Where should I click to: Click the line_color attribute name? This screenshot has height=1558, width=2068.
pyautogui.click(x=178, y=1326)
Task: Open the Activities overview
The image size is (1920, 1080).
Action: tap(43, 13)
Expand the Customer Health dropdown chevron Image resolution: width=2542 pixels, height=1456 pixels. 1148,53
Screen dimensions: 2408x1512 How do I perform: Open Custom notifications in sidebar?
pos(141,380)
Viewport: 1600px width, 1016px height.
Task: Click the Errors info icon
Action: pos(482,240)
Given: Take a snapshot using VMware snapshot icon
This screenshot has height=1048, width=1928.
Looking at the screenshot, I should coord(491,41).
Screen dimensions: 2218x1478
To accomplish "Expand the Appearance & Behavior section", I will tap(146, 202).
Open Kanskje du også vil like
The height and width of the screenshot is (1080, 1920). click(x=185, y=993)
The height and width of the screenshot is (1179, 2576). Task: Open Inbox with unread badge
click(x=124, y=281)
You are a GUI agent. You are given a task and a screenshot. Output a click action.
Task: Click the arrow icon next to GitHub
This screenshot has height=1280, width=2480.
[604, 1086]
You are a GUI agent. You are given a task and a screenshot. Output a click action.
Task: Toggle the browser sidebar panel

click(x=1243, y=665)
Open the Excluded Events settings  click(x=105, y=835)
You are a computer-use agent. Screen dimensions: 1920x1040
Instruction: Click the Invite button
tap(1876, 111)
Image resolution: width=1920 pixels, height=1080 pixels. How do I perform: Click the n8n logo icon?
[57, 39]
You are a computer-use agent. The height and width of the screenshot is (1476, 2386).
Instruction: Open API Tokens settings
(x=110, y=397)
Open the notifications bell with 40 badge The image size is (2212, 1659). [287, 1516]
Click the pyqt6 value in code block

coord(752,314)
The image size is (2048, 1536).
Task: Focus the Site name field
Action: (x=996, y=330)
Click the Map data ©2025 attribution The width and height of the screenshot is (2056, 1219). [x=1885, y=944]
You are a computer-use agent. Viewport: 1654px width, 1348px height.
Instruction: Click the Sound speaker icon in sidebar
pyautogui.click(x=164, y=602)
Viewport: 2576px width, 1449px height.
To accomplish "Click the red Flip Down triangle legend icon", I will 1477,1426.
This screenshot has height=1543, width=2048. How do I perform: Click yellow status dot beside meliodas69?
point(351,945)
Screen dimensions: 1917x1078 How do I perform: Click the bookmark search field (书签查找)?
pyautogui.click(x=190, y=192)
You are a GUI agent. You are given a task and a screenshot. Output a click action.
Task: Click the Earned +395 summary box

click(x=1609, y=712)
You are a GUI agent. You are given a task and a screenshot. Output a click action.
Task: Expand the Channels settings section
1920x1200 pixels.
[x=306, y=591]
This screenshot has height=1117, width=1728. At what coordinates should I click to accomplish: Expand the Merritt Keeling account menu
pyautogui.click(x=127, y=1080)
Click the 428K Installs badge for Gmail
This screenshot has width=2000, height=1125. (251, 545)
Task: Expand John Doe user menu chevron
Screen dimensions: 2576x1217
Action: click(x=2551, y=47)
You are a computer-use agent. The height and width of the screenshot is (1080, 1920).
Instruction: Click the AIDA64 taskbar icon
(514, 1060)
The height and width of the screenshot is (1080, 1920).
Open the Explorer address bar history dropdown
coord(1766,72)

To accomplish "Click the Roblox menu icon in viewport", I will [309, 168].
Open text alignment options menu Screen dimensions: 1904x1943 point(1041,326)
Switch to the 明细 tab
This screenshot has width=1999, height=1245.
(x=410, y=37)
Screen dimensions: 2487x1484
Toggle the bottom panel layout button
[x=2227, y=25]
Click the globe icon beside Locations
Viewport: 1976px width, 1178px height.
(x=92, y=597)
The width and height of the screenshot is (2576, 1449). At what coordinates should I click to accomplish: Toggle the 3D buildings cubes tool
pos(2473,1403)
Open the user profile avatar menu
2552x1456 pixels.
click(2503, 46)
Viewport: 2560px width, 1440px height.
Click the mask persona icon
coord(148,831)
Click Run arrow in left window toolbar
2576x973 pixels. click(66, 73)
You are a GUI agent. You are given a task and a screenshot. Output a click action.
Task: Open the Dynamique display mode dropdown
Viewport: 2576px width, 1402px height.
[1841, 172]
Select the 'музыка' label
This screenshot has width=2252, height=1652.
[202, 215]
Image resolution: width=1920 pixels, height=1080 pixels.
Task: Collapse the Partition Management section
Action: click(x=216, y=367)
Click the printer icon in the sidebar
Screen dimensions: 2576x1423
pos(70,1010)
+ + + + +
What to work on:
Your task is to find each line in the entries that contains the string "will" and copy it.

Answer section:
To accomplish "Expand the Appearance & Behavior section", I will tap(146, 202).
To accomplish "Click the red Flip Down triangle legend icon", I will 1477,1426.
To accomplish "Click the Roblox menu icon in viewport", I will [309, 168].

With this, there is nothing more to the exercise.